§ **Selected text**
________________________

Decidedly of its 1980s era, the Conan series is full of violence that’s more interested in brute strength than exceptional choreography. Swords are heavy and are used more for crude hacking than incisive clean cuts. While some of Conan’s friends might outsmart their enemies by using the element of surprise, Conan’s violence is direct. He wins not just because he’s the best fighter, but because he’s simply bigger and stronger than everyone else. It all feels exceptionally on theme: a perfect genre of combat to tell the myth of a barbarian king.

But beyond all the action, and the gorgeous grit of these movies’ art design and set decoration, the glue that holds the Conan series together is the pure movie star excellence of Arnold Schwarzenegger.
Part of what made Schwarzenegger such a tremendous star, particularly in these kinds of fantastical blockbusters, is the specificity of his vanity. All movie stars have vanity, of course, it’s part of what makes them sparkle, but while the vanity of some stars is something they guard carefully, Schwarzenegger flaunted his. Stars like The Rock have stipulated that their characters go through fights untouched, and are never forced to suffer defeat, guarding their tough-guy image with care. But no one in Hollywood has ever looked like Arnold, and he knew it. For Arnold, vanity was instead about finding the right ways to exhibit that fact, whether in victory or in defeat, and few movies do so as flagrantly or wonderfully as the Conan movies.
Whether he’s being tortured by Thulsa Doom’s men, crushed by a serpent that’s twice as big as he is, or being crucified and eaten by a carrion bird, Arnold is still unmistakably the most powerful and daunting person on screen. His sheer magnetism, screen presence, and massive physique guarantee that he’s impossible to look away from. The Conan series, like all his best movies, knows perfectly how to take advantage of that fact. The movies get to build their drama by letting us watch Conan lose again and again, stacking the odds infinitely against him without ever needing to convince us he’s going to win in the end; Arnold’s square-jawed glower of determination accomplishes that all on its own. Every look and glance he makes deepens our understanding of his fury for vengeance and his stature as a hero, even when he’s at his weakest.
It’s pure movie star shit, and the kind of performance that feels borderline impossible at this particular moment in Hollywood — and most moments, to be honest. It’s also the secret sauce: the perfect thing to elevate Conan from good to great, from a fantastical oddity to a movie that perfectly defines this entire heavy metal fantasy subgenre. It’s true that we don’t have movie stars at the moment who shine quite as brightly as Arnold in his prime, but it’s also true that actors now rarely get material as fun or well made as Conan these days either. Conan the Destroyer joining Netflix is the perfect excuse to take a trip back in time and catch up on two of the most kickass movies from a very different era of Hollywood.
Conan the Barbarian is available to stream on Philo and AMC via Roku, and rentable on YouTube and Prime Video.
Conan the Destroyer is available to stream on Netflix.

________________________

§ **Extracted records**
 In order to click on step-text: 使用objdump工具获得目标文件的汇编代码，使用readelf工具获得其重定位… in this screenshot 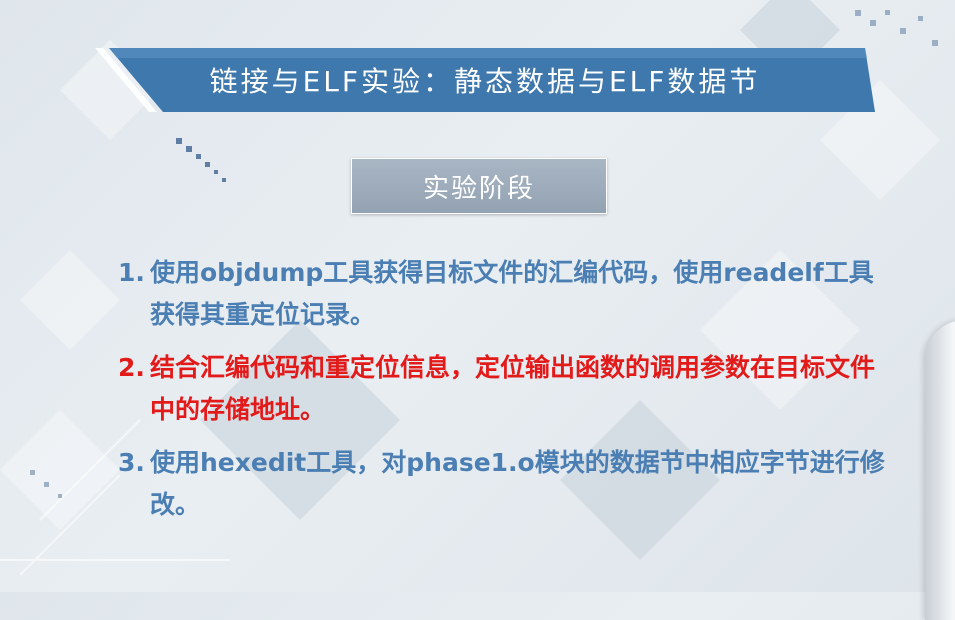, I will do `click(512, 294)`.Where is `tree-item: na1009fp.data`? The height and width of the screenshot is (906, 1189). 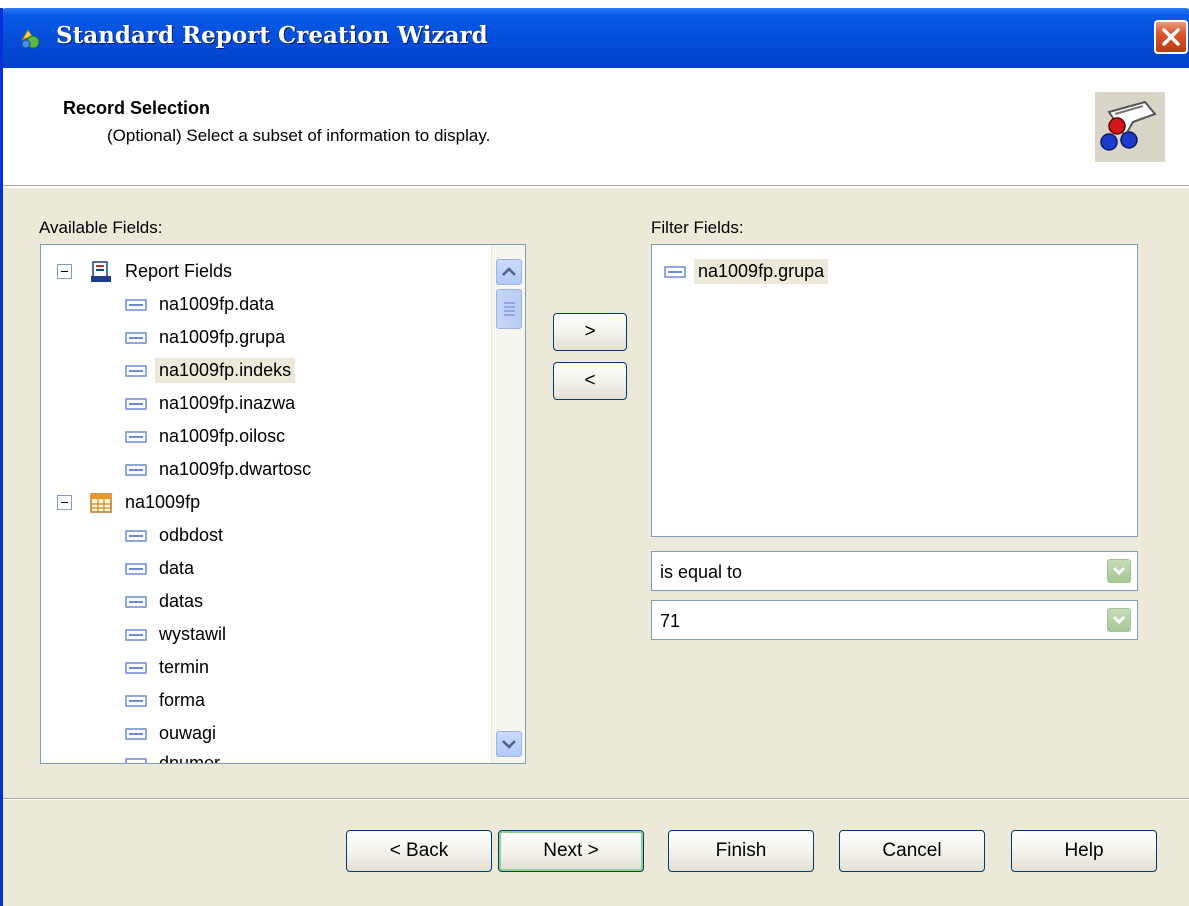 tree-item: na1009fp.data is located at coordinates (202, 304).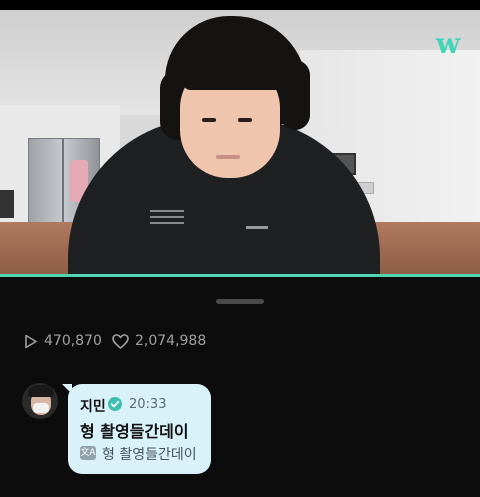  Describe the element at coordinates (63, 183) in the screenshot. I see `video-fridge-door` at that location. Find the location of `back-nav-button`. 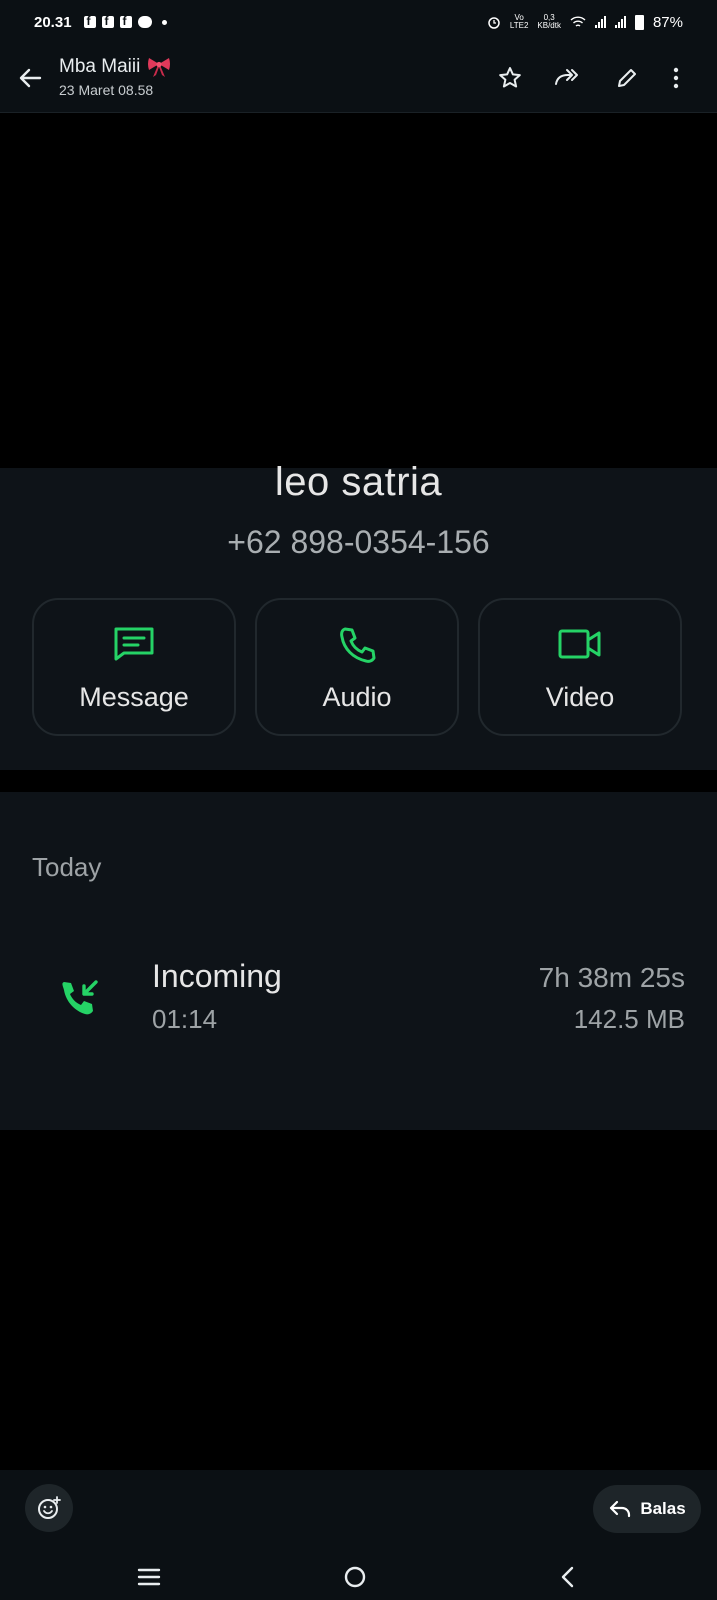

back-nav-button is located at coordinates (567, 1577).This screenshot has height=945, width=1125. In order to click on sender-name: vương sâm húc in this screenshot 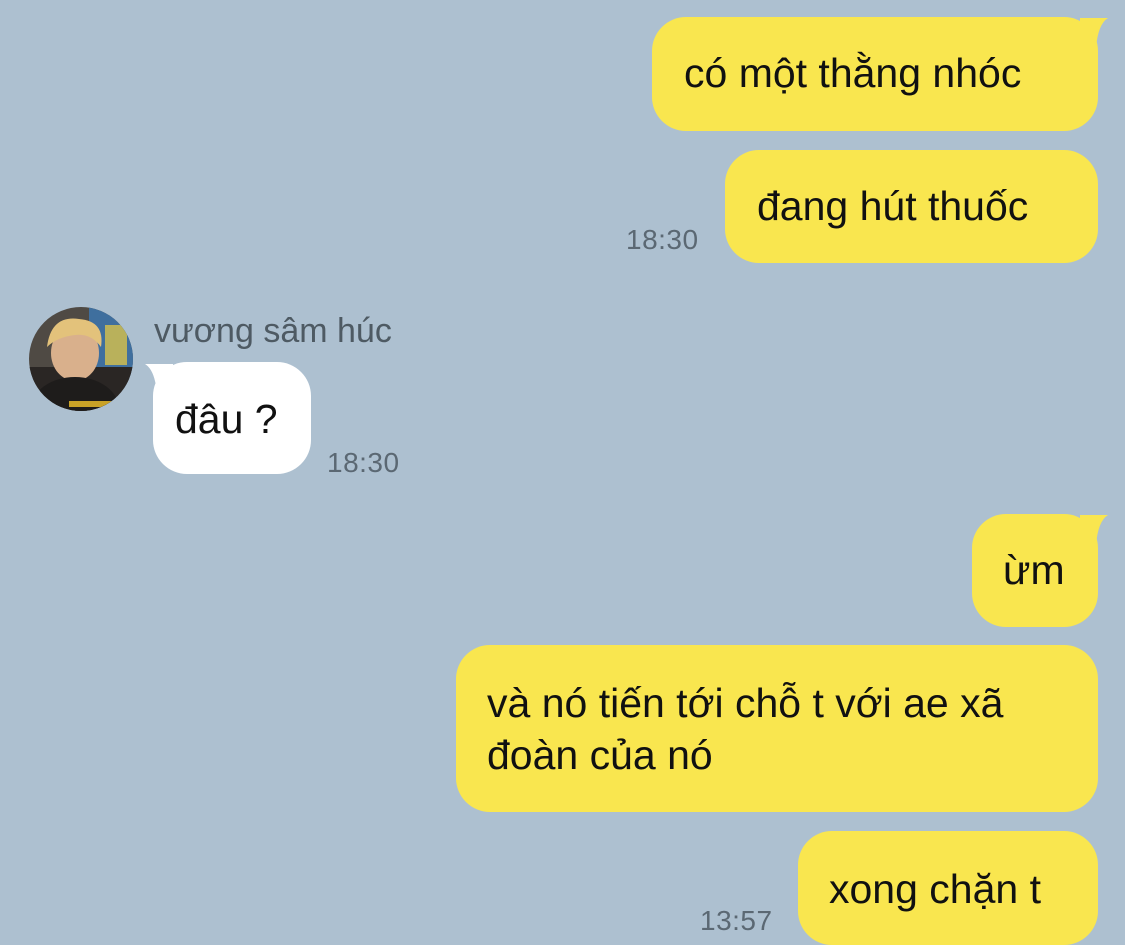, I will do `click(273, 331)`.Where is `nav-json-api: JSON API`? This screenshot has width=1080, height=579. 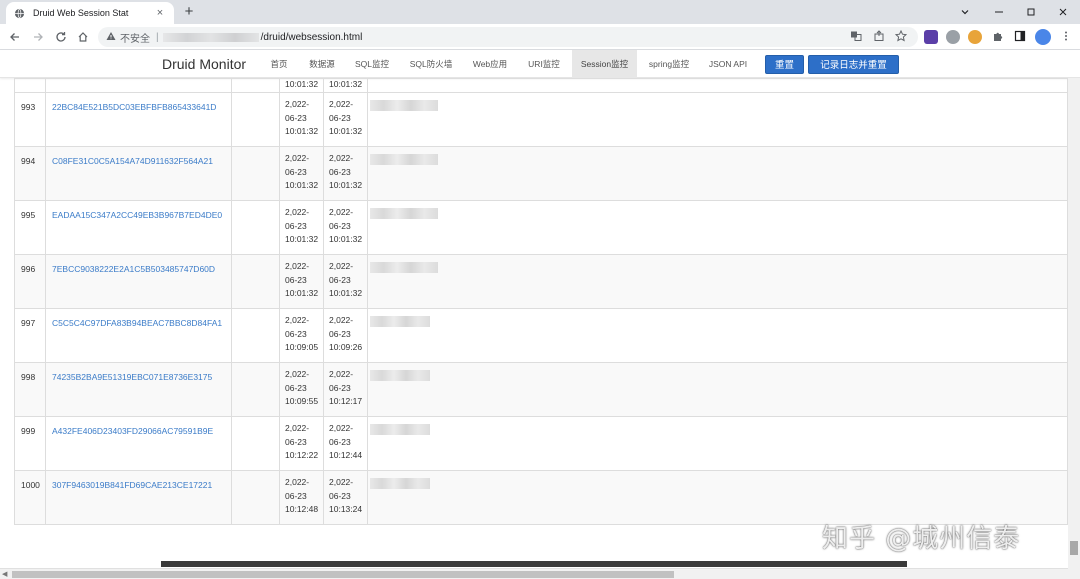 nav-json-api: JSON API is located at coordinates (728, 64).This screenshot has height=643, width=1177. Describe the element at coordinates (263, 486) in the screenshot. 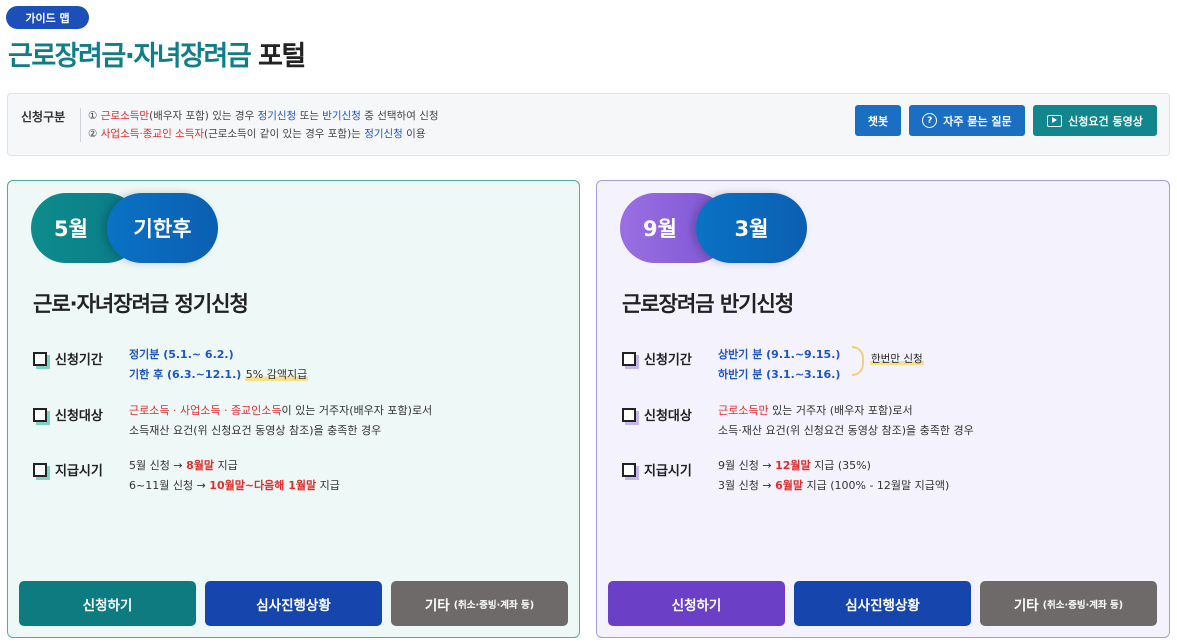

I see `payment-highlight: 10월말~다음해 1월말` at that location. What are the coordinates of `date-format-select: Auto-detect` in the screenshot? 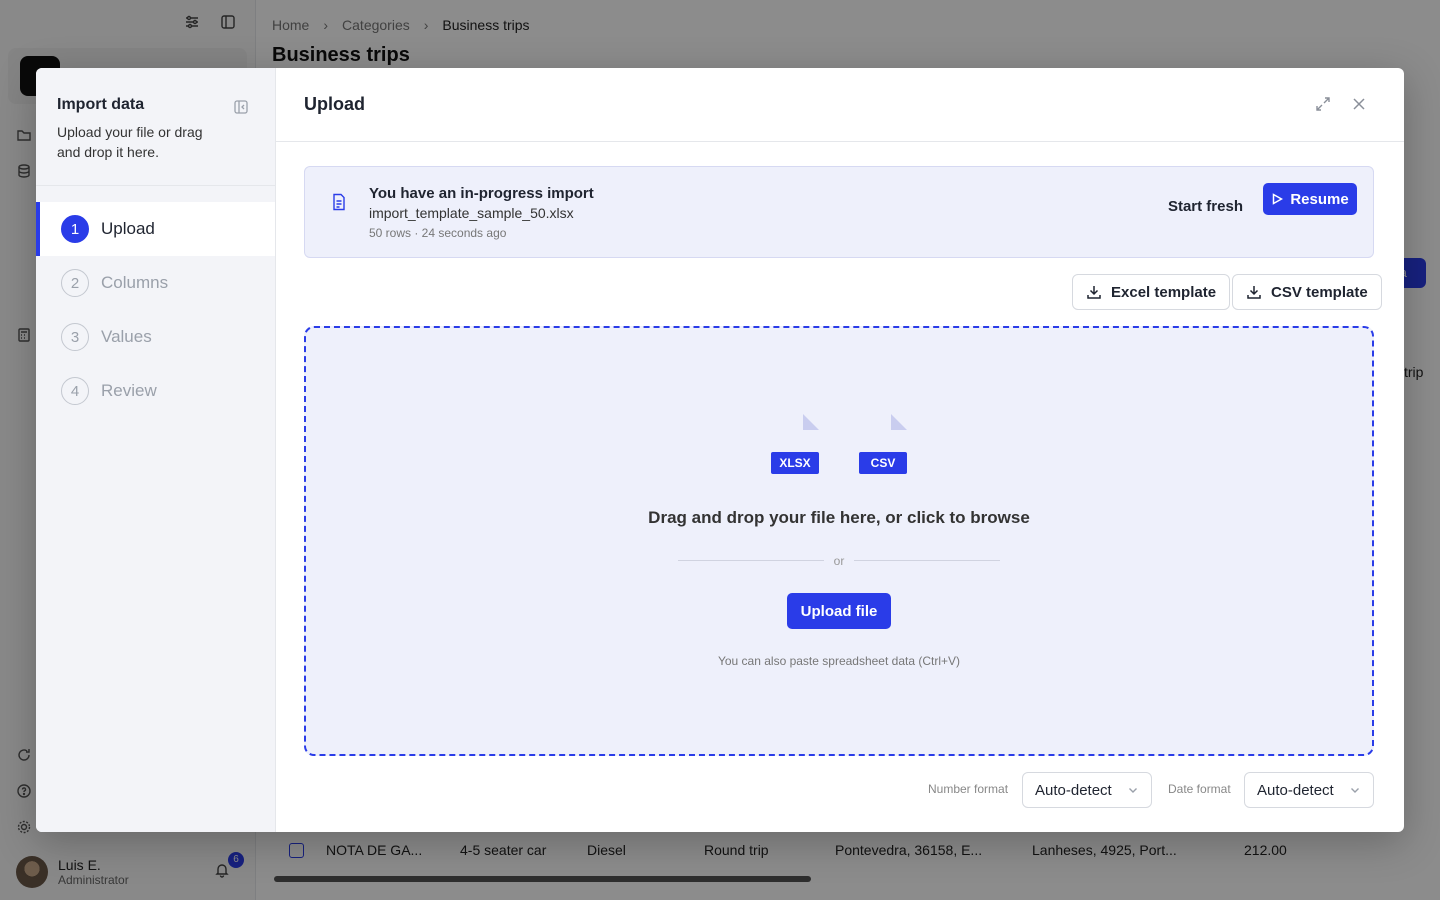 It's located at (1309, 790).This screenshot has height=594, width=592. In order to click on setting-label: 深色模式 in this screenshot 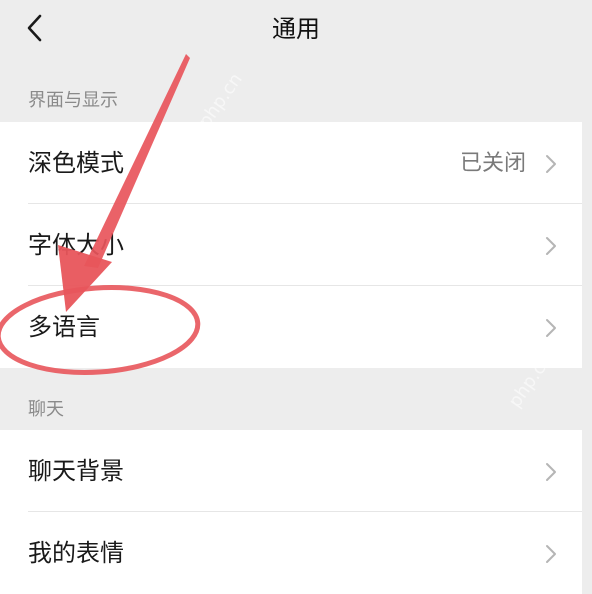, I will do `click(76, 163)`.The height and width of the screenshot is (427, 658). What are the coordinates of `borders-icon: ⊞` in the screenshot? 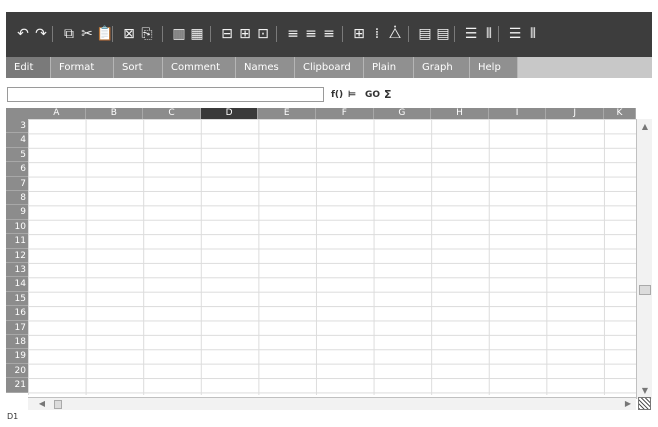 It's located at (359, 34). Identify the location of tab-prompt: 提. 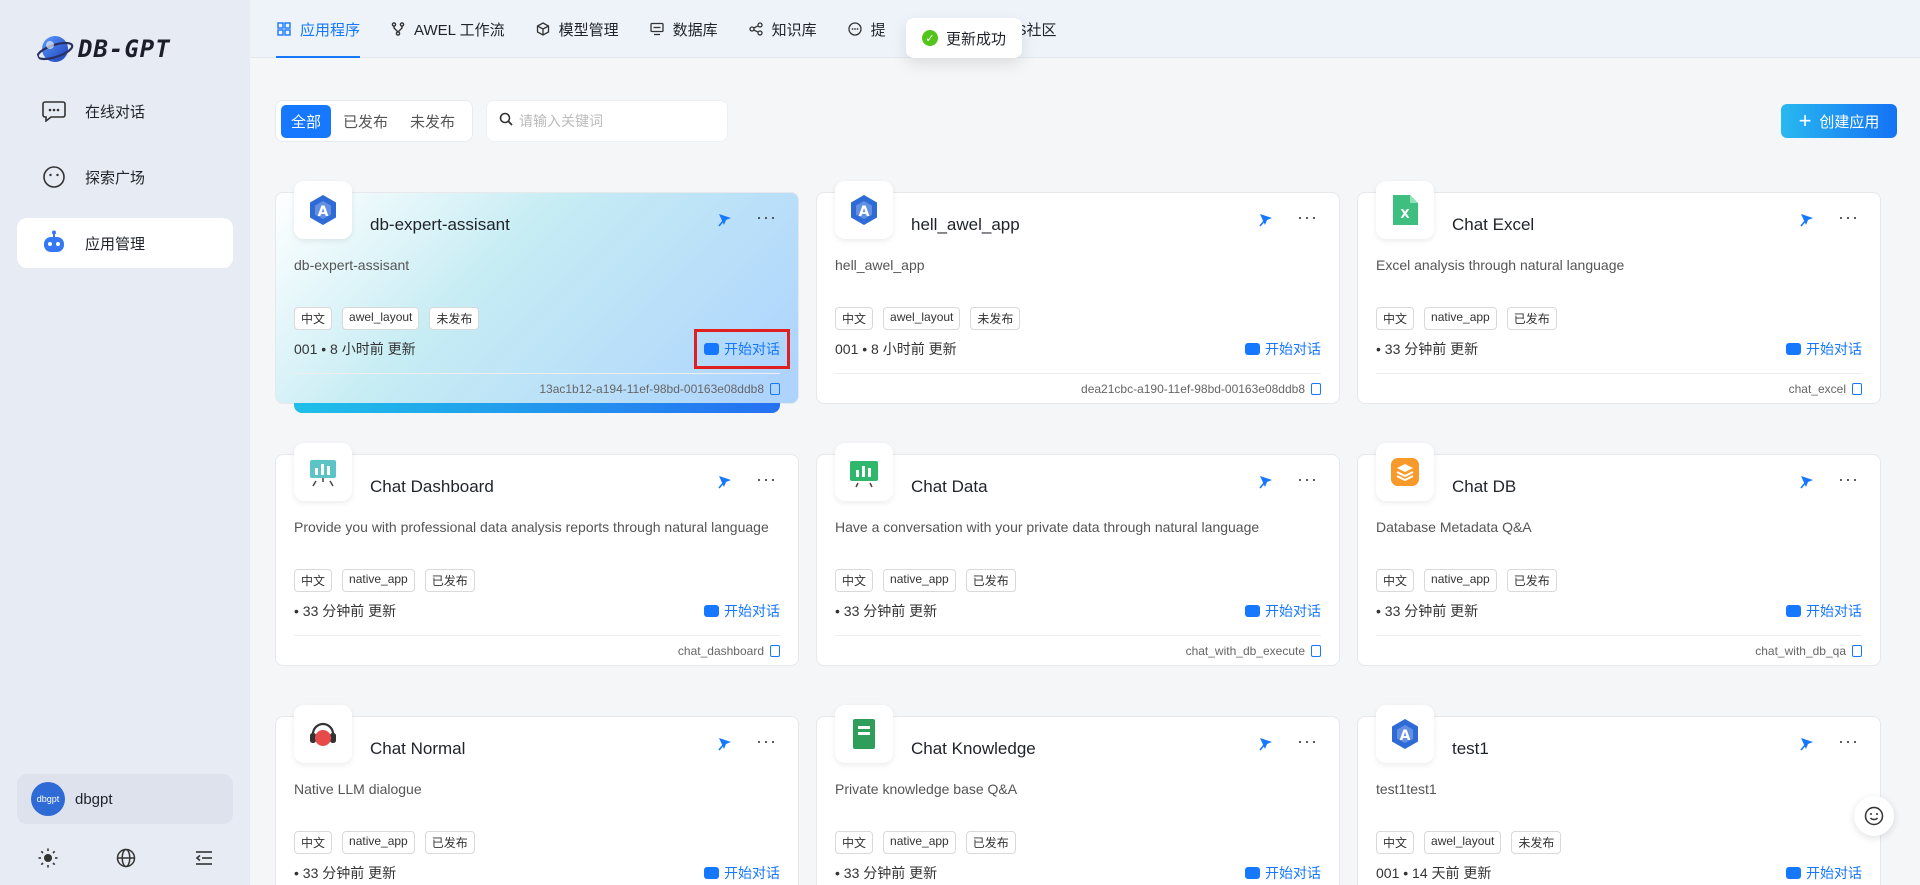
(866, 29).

________________________

§ **Task set**
A) According to the Conan essay, why can the films keep showing Conan losing without making viewers doubt he will win in the end? Answer in one to three sentences.
B) List every ordeal Conan goes through that the Conan essay names when it describes him still looking like the most powerful person on screen.
C) In the Conan essay, which Conan film can be streamed on Netflix?
The listing isn't needed for anything here.

§ **Answers to the exercises**
A) Schwarzenegger's square-jawed glower of determination is enough by itself to convince the audience that Conan will prevail. This lets the movies build drama by stacking the odds against him again and again.

B)
- Being tortured by Thulsa Doom's men
- Being crushed by a serpent twice as big as he is
- Being crucified and eaten by a carrion bird

C) Conan the Destroyer.